Pour deux raisons indépendantes, dont chacune suffirait. La première tient au droit : les courbes de corpulence utilisées en France sont déposées à l'Institut national de la propriété industrielle, et leur reproduction en dehors d'un usage clinique nécessite une autorisation préalable de la direction générale de la santé. Nous n'allons pas les recopier. La seconde tient à la vérifiabilité : les seuils internationaux dits IOTF, également utilisés en France pour définir l'obésité, dérivent de tables de paramètres statistiques que nous ne sommes pas en mesure de vérifier ligne à ligne. Publier une table approximative pour la corpulence d'un enfant produirait soit une fausse alerte, soit une fausse réassurance, et les deux causent du tort. Cette page calcule donc l'indice, qui est une simple division, et laisse le classement à la courbe du carnet de santé.

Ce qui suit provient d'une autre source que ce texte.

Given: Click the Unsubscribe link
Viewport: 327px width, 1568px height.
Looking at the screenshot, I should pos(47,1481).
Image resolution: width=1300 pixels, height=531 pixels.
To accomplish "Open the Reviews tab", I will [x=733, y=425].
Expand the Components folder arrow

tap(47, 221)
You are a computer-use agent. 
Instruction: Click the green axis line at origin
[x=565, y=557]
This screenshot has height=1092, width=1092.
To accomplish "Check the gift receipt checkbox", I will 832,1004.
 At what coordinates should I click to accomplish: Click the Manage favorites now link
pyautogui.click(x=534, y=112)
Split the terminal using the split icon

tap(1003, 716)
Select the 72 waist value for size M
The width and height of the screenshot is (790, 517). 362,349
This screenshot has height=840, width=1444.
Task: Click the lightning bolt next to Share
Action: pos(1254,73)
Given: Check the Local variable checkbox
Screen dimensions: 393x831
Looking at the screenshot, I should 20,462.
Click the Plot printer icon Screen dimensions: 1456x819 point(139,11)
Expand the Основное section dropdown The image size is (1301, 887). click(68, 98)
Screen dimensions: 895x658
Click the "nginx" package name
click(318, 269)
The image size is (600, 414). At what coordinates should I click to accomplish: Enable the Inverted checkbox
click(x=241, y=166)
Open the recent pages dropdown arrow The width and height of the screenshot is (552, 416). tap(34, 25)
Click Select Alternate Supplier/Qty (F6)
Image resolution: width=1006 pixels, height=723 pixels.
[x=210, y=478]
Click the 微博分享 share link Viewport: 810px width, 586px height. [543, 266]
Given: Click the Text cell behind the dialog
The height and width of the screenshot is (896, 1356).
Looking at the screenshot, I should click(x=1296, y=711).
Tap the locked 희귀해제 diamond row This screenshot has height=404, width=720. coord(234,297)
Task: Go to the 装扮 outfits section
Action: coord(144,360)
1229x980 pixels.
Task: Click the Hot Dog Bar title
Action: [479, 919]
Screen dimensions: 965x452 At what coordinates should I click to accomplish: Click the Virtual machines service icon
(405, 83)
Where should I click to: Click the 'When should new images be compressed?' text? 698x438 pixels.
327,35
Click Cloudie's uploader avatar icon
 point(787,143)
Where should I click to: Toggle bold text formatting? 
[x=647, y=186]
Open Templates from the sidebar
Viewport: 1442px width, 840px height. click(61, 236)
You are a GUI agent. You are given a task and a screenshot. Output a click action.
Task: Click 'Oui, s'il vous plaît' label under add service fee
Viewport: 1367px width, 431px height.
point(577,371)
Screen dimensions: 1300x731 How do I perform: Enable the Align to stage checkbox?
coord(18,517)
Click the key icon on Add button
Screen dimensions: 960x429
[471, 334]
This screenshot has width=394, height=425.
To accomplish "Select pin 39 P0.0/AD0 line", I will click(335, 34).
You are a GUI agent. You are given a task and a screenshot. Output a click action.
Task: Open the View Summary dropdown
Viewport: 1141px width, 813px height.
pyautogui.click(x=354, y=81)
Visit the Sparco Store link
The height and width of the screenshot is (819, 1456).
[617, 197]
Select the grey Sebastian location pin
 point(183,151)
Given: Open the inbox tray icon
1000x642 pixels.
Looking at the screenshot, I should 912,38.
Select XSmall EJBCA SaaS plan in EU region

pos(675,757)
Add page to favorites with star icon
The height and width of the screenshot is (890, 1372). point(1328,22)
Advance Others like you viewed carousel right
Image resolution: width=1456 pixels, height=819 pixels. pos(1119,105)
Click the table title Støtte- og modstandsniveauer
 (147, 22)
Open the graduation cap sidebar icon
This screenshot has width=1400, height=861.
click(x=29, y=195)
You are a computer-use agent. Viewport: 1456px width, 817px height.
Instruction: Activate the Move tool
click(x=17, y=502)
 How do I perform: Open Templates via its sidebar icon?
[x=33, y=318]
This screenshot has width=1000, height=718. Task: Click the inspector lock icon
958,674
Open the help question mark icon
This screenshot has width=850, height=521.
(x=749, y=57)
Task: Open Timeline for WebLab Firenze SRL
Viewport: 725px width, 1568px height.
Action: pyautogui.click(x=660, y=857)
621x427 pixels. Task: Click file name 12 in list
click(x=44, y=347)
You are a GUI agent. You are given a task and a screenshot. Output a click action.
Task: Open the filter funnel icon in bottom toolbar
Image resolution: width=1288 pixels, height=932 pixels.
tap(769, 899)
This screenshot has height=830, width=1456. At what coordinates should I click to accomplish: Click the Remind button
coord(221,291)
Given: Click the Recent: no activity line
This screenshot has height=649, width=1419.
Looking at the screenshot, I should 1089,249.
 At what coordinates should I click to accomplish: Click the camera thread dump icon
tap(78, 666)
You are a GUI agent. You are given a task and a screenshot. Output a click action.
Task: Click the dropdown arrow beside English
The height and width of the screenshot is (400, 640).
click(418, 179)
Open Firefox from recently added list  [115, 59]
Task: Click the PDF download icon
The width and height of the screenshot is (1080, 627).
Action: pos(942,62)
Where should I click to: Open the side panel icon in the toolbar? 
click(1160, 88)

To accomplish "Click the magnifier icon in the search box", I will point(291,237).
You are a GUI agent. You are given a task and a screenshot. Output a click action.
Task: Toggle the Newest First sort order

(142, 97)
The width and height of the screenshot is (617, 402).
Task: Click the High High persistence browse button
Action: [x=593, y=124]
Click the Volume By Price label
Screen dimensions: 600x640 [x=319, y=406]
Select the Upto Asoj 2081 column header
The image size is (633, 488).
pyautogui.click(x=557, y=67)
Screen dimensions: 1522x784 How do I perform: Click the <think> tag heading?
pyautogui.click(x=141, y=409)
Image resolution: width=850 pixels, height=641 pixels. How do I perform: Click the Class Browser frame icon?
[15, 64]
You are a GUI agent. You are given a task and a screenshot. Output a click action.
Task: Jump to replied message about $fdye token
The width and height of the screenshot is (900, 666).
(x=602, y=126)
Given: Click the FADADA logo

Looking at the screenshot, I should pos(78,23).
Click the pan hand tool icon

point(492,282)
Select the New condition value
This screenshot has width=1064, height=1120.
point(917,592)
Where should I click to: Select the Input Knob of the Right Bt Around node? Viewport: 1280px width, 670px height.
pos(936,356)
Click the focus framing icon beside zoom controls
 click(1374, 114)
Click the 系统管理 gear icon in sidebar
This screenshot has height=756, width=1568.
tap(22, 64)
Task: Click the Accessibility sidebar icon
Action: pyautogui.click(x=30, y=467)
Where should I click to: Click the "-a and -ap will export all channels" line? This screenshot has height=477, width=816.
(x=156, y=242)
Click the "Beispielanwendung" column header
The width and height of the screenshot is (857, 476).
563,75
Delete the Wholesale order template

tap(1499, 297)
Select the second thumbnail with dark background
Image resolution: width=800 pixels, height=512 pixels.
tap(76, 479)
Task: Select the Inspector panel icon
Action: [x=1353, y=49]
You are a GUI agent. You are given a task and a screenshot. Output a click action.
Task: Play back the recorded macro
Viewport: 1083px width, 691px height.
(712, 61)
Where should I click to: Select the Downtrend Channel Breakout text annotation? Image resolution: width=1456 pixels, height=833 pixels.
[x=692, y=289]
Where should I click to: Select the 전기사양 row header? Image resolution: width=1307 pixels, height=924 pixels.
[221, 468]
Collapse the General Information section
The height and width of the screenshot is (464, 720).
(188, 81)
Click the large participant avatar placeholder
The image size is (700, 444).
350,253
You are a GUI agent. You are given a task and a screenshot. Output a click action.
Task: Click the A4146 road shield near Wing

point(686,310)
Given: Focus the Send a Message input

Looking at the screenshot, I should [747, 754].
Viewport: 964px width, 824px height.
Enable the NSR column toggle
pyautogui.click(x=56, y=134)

Qu'est-ce que le rebond d'adiposité ?
C'est la remontée de la courbe d'IMC qui survient normalement vers l'âge de six ans, et l'âge auquel elle se produit est l'un des marqueurs les plus utiles du suivi. La corpulence d'un enfant suit trois phases : elle augmente nettement pendant la première année, puis diminue progressivement jusque vers six ans, puis remonte jusqu'à la fin de la croissance. Le point le plus bas de cette courbe marque le rebond. Les travaux de l'épidémiologiste française Marie-Françoise Rolland-Cachera, qui a donné son nom au phénomène dans la littérature, ont montré que plus ce rebond survient tôt, avant cinq ou six ans, plus le risque de devenir obèse pendant l'enfance et l'adolescence est élevé. Cette information ne se lit que sur une courbe tracée dans la durée : un seul point ne peut pas la révéler.
Comment lit-on la courbe du carnet de santé ?
En regardant le couloir suivi plutôt que la position à une date donnée, et c'est le renversement de perspective le plus important. Un enfant progresse normalement le long d'un même couloir de la courbe, quel que soit ce couloir : y rester est le signe rassurant. Ce qui alerte, c'est un changement de couloir vers le haut, c'est-à-dire une corpulence qui grimpe plus vite que ne le voudrait la croissance. Ce signal apparaît souvent bien avant que le seuil de surpoids soit franchi, ce qui explique tout l'intérêt de reporter le point à chaque consultation plutôt que de calculer une fois. La même logique s'applique en sens inverse : une cassure vers le bas mérite aussi une évaluation. En France, le surpoids incluant l'obésité se définit au-delà du quatre-vingt-dix-septième percentile des références françaises, et l'obésité par le seuil international IOTF-30.
Mon enfant de six ans paraît maigre, est-ce inquiétant ?
C'est le plus souvent normal, et c'est même l'une des mises en garde que répètent les documents de repérage français. Puisque la corpulence diminue physiologiquement entre un et six ans, un enfant de six ans dont la corpulence est parfaitement normale paraît mince, parfois très mince. Le corollaire est plus important encore et va dans l'autre sens : à cet âge, l'impression visuelle est trompeuse, et un enfant dont l'IMC s'approche du quatre-vingt-dix-septième percentile peut ne pas sembler en excès de poids du tout. C'est précisément pourquoi le repérage passe par une courbe tracée et non par le coup d'œil, et c'est aussi pourquoi il n'y a aucune raison de modifier l'alimentation d'un enfant sur la base d'une impression. Cette décision revient au médecin qui le suit.
Ces courbes valent-elles quelle que soit l'origine de l'enfant ?
Oui, et c'est explicitement indiqué dans les documents officiels français accompagnant les courbes de corpulence. Contrairement à certains seuils adultes, comme ceux du tour de taille, qui varient selon les populations, les courbes de corpulence et la définition de l'obésité de l'enfant sont présentées comme adaptées à toutes les origines géographiques. Cela simplifie beaucoup le suivi, puisqu'un seul jeu de références sert à tous les enfants suivis en France. Un point mérite toutefois d'être distingué de cette question : les courbes présentes dans les carnets de santé ont été révisées, et un carnet ancien peut contenir une version antérieure. Si vous comparez des points reportés sur plusieurs années, mieux vaut vérifier que c'est bien la même courbe qui a servi de support.